Shari saw that there was another Class 2 route up Missouri from the west ridge. A 4WD road led back farther into the valley, practically allowing you to park at the base of the mountain, eliminating much of the approach that the Missouri Gulch route has. Upon investigation of this route, I discovered that there were two stream crossings required to get onto the 2 mile 4WD road. I posted a thread on 14ers.com () asking how bad the stream crossing was , and thankfully multiple people posted responses with tips on how to get through the stream.

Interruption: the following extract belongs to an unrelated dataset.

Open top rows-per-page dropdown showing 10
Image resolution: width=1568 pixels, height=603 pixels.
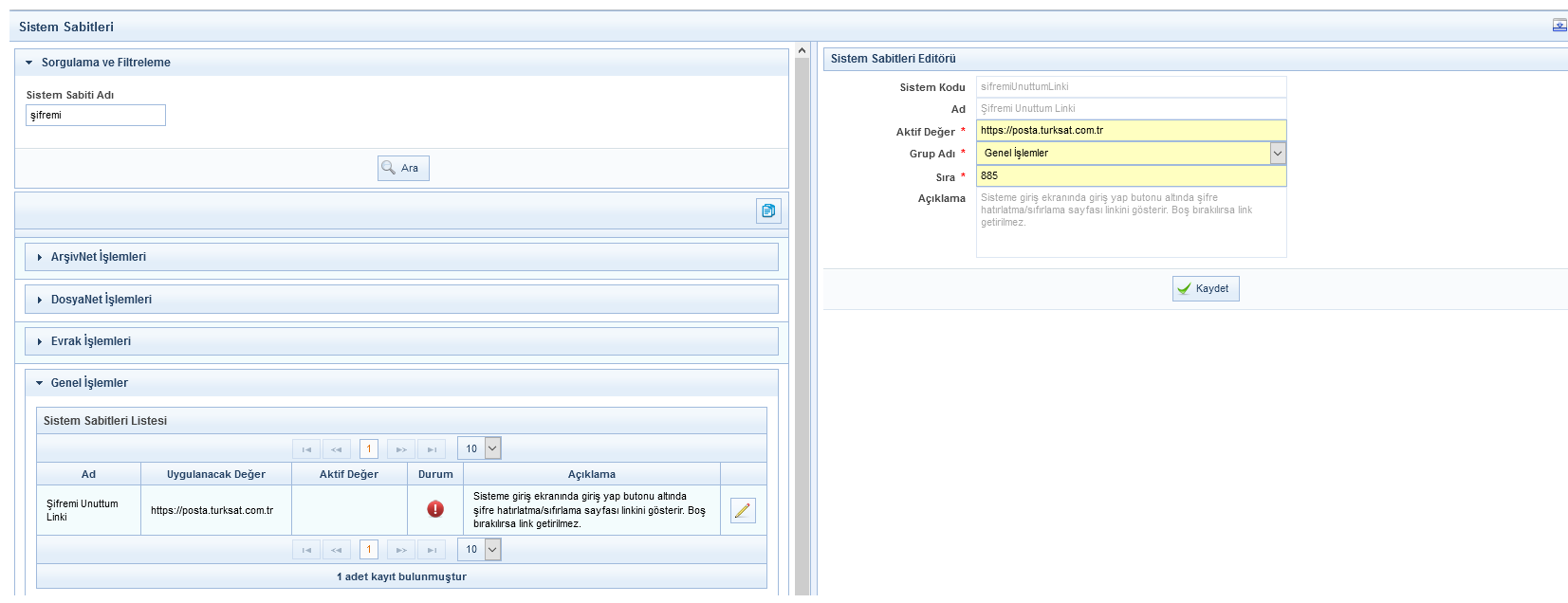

The Land Cruiser plunges into the first stream crossing
Apparently, this stream has floated or flooded the engine of many a vehicle. The trick seems two fold: first, don‘t do it in the spring! Wait until late July before attempting it. We crossed it in mid-August, and there were parts of it up to my knees, which can easily float a vehicle. After driving past the 5 exciting cabins that are (were) Rockdale, you come across the first crossing, which is the hairiest. You must drive down the stream a short bit to pick up the road on the other side, however if you make a B-line to the road, you‘ll plunge into a deep spot of the river. Instead, as you enter the stream, you‘ll see a small island on the left - you want to stay to the left of that island, then hang a sharp right and stay on a shallow shelf that you can follow straight to the road exit on the other side. All in all, at a decent speed, you‘re in the water for well over 20 seconds.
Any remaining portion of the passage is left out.